MiRscreen:一种基于遗传算法和支持向量机的microRNA前体识别方法

MiRscreen:a prediction model for microRNA precursors using genetic algorithm and support vector machines

目的:构建具有高敏感性和高特异性的microRNA前体(pre-miRNA)识别模型。方法:根据300例经实验验证的人pre-miRNA和300例从3′UTR折成茎环结构的片段中随机选取的阴性样本,基于支持向量机方法构建了区分pre-miRNA和pseudo pre-miRNA的分类器MiRscreen。为提高分类器的性能,我们采用遗传算法搜索影响分类器性能的2个重要参数C和γ。结果与结论:该分类器对训练集的敏感性为99.33%,特异性为100%,对剩余的91例人pre-miRNA和91例3′UTR中的pseudo pre-miRNA敏感性和特异性分别达到91.21%(83/91)和93.41%(85/91)。在除人以外的其他20种动物和病毒的1353例pre-miRNA中,MiRscreen正确判断出其中的1192例,敏感性达到88.10%,其中马雷克病病毒、猕猴淋巴隐病毒、EB病毒、猿猴病毒40、非洲爪蟾、狗、绵羊和猕猴共计8个物种的敏感性达到100%;在随机抽取的100条RefSeq基因折叠形成的556例pseudo pre-miRNA和随机抽取的797例人19号染色体折叠形成的pseudo pre-miRNA(共计1353例混合阴性样本)中,MiRscreen的特异性达到85.14%(1152/1353)。与其他6种同类方法相比,MiRscreen在敏感性和特异性方面均具有较好的性能,分类精度最高,达到86.62%,比其他方法高6%以上;MiRscreen的AUC值达到0.938,也明显高于其他方法。

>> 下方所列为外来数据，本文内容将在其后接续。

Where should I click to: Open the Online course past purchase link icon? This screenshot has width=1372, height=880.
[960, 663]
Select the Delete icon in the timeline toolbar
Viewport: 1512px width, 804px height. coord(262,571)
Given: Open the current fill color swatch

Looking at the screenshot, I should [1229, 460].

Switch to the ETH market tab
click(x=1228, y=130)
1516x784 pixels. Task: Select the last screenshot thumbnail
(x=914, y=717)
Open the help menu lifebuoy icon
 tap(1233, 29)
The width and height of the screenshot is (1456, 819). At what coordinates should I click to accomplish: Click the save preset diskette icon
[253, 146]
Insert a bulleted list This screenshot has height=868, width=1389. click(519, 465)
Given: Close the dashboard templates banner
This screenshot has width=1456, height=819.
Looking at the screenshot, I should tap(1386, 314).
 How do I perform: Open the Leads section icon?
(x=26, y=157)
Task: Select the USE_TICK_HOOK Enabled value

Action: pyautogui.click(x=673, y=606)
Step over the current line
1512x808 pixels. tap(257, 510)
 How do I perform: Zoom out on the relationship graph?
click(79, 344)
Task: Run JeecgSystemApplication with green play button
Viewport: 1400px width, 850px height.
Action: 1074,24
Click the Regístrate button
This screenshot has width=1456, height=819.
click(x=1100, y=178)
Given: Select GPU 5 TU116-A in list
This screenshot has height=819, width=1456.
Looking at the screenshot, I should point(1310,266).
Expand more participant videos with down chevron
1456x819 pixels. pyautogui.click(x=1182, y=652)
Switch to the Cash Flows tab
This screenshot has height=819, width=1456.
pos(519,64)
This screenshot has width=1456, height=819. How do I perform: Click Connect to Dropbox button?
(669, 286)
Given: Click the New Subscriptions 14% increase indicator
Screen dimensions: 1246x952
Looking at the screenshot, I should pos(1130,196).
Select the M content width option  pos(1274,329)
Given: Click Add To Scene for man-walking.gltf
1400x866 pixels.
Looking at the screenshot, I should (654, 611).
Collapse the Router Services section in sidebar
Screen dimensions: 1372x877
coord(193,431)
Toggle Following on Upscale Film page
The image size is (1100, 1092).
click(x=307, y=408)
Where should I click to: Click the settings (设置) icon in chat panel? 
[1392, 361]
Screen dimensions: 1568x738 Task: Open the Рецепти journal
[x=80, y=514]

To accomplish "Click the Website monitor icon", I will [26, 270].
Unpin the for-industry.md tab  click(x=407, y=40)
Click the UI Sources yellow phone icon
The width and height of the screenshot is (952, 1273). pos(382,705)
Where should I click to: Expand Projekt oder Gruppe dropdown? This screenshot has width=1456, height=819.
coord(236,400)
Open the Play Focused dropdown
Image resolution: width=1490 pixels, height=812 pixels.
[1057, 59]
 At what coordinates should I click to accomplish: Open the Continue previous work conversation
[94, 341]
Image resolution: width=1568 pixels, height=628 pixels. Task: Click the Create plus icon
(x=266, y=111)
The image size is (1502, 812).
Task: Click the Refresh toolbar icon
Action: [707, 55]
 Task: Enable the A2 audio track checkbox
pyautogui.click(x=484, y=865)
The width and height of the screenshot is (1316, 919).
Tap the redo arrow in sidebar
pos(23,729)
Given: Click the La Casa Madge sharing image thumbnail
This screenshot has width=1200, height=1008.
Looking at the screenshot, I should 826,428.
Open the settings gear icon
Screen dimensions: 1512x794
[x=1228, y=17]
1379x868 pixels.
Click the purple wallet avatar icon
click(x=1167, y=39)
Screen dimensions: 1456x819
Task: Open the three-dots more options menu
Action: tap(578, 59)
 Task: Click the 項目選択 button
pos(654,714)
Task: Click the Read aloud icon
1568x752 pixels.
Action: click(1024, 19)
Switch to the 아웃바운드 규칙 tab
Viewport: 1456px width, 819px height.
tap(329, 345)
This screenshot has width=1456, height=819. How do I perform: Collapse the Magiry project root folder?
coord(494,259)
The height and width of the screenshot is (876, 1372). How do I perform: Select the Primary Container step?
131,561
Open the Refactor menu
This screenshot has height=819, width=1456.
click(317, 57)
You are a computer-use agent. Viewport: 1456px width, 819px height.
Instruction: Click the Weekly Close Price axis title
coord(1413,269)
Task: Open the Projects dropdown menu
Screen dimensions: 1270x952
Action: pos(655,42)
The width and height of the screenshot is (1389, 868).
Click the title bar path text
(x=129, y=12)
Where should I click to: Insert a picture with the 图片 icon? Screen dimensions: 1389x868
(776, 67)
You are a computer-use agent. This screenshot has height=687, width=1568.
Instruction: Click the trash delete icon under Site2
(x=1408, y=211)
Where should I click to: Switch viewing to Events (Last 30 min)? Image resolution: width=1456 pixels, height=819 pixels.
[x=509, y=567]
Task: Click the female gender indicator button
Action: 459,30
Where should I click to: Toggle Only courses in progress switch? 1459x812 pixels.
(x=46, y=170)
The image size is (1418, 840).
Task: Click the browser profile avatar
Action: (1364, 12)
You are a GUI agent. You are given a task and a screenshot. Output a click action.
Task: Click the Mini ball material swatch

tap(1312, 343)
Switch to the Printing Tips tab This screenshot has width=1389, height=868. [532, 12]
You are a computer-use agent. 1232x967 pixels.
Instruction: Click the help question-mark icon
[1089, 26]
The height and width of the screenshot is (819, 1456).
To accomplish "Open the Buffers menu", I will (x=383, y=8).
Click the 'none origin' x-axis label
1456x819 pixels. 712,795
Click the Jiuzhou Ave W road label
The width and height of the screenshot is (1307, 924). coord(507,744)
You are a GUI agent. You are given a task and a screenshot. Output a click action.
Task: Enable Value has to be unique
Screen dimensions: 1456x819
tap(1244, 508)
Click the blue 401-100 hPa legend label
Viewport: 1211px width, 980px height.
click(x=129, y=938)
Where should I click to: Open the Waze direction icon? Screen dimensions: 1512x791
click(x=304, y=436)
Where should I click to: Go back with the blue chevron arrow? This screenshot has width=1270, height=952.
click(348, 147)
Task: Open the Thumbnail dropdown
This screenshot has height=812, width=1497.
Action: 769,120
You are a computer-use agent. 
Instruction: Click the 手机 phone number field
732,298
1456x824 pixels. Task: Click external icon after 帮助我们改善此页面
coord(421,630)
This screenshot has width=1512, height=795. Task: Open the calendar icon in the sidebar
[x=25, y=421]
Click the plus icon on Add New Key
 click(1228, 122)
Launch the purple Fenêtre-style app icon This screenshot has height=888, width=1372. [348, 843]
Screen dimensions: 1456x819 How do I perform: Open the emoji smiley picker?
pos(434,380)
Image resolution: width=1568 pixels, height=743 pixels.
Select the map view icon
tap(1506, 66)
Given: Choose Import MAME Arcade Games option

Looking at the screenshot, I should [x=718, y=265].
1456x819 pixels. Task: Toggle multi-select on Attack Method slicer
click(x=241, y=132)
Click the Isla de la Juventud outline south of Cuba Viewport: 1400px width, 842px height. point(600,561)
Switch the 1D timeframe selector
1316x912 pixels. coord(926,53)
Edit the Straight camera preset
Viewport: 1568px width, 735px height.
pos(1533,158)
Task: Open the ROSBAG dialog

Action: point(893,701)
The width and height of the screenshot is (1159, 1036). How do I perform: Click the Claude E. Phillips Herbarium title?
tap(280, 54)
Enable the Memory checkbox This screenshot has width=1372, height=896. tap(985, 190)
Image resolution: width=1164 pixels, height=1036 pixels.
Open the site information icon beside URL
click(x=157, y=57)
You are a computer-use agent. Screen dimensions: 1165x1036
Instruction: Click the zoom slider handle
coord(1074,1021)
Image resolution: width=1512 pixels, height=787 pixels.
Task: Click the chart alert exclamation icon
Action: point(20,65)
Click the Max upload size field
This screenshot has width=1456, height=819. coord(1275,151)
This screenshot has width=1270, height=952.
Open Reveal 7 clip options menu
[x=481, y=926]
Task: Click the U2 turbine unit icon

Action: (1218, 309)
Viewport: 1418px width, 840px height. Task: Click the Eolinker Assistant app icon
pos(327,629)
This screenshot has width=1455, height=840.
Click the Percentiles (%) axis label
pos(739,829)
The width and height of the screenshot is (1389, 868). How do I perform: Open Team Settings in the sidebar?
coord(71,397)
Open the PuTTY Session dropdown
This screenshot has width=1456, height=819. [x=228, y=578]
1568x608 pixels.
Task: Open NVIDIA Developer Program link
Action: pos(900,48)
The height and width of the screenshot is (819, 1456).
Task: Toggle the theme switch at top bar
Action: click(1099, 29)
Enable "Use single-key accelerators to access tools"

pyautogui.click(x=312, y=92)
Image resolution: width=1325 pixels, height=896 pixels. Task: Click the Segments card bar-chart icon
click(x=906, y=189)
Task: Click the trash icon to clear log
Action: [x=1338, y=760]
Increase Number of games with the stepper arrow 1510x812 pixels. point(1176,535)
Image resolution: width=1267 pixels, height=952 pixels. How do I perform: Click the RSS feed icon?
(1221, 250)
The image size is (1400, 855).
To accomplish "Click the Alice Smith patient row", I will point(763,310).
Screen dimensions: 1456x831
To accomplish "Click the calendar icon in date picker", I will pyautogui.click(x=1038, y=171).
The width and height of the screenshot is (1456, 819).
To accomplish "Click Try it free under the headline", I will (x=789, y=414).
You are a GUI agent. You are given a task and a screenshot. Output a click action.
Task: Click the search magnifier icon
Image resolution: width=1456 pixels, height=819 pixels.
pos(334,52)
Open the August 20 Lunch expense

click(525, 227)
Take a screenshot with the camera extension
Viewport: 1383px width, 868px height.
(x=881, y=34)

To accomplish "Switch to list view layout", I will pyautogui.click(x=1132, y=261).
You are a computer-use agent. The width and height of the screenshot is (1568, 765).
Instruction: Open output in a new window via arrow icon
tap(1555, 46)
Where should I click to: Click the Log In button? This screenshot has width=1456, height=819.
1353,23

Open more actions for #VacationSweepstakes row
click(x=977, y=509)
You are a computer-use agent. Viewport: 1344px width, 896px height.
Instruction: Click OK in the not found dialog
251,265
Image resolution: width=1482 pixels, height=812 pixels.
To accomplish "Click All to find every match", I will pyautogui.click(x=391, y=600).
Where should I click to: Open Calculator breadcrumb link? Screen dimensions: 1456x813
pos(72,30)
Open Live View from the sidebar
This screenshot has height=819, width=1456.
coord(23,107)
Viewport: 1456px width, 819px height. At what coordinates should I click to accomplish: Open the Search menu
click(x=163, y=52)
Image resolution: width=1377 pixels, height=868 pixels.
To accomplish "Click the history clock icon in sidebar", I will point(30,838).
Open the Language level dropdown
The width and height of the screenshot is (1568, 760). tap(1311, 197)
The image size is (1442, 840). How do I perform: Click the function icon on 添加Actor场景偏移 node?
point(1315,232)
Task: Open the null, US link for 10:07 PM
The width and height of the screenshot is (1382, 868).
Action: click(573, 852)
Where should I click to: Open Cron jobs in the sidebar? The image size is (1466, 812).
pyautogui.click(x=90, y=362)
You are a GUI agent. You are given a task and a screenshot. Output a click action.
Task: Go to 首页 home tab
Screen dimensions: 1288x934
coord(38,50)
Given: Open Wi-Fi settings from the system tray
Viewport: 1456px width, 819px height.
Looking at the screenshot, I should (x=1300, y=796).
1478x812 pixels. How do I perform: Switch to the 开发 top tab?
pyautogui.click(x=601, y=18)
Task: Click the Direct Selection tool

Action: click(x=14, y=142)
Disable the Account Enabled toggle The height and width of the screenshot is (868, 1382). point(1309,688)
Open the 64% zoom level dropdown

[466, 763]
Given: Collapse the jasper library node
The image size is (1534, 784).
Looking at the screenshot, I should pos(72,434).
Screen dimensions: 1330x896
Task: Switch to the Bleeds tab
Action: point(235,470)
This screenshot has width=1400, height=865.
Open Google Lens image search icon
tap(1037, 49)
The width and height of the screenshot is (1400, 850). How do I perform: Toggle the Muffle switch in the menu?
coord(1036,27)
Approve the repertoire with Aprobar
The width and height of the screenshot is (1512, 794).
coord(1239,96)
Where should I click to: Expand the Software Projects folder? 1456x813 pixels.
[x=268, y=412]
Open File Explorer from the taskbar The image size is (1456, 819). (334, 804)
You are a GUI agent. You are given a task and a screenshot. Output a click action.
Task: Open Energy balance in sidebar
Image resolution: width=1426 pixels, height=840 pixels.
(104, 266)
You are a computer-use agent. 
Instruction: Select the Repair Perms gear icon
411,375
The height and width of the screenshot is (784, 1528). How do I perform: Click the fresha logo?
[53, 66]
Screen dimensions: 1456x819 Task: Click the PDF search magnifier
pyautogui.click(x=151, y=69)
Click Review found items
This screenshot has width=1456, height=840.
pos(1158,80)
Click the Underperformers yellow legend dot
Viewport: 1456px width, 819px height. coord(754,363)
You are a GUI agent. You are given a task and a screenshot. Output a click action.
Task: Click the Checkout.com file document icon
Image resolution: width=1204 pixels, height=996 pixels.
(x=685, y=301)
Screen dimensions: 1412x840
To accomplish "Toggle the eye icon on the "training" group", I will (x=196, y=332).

Objective： To construct a prediction model for microRNA precursors （pre-miRNAs） with high sensitivity and high specificity. Methods： A prediction model, MiRscreen, for microRNA precursors using genetic algorithm and support vector machines was introduced. The training dataset contained 300 human experimentally validated pre-miRNAs as positive samples and 300 pseudo pre-miRNAs as negative samples. The negative samples were randomly selected from 3＇ UTR stem-loops. To improve the performance of the classifier, genetic algorithm was employed to search for C and γ, which were two important parameters for SVM classifiers. Results and conclusion： The sensitivity and specificity for the training dataset were 99.33% and 100% , respectively. For the remaining 91 human pre-miRNAs and 91 pseudo pre-miRNAs from 3′UTR, the sensitivity and specificity were 91.21% （ 83/91 ） and 93.41% （ 85/91 ） , respectively. The overall sensitivity of MiRscreen for 1 353 experimentally validated animal and virus（ excluding human）pre-miRNAs was 88.10% （1 192/1 353 ） ,and the sensitivity for eight species was 100% , including Marek＇s disease virus, rhesus lymphoeryptovirus, Epstein-Barr virus, simian virus 40, Xenopus laevis, Canis familiaris, Ovis aries and Macaca mulatta. The overall specificity for the 556 pseudo pre-miRNAs from 100 randomly selected RefSeq genes and 797 pseudo pre-rniRNAs randomly selected from human chromosome 19 was 85.14% （ 1 152/1 353 ）. Compared with the other six miRNA classification methods proposed previously, MiRscreen is remarkable in both sensitivity and specificity on the independent test dataset. The accuracy of MiRscreen is 86.62% , which is 6% higher than that of the other methods. The AUC of MiRscreen is 0.938, alsogreater than the AUC of each of the other six methods. Therefore, the presented model MiRScreen can facilitate experimented identification of premiRNAs.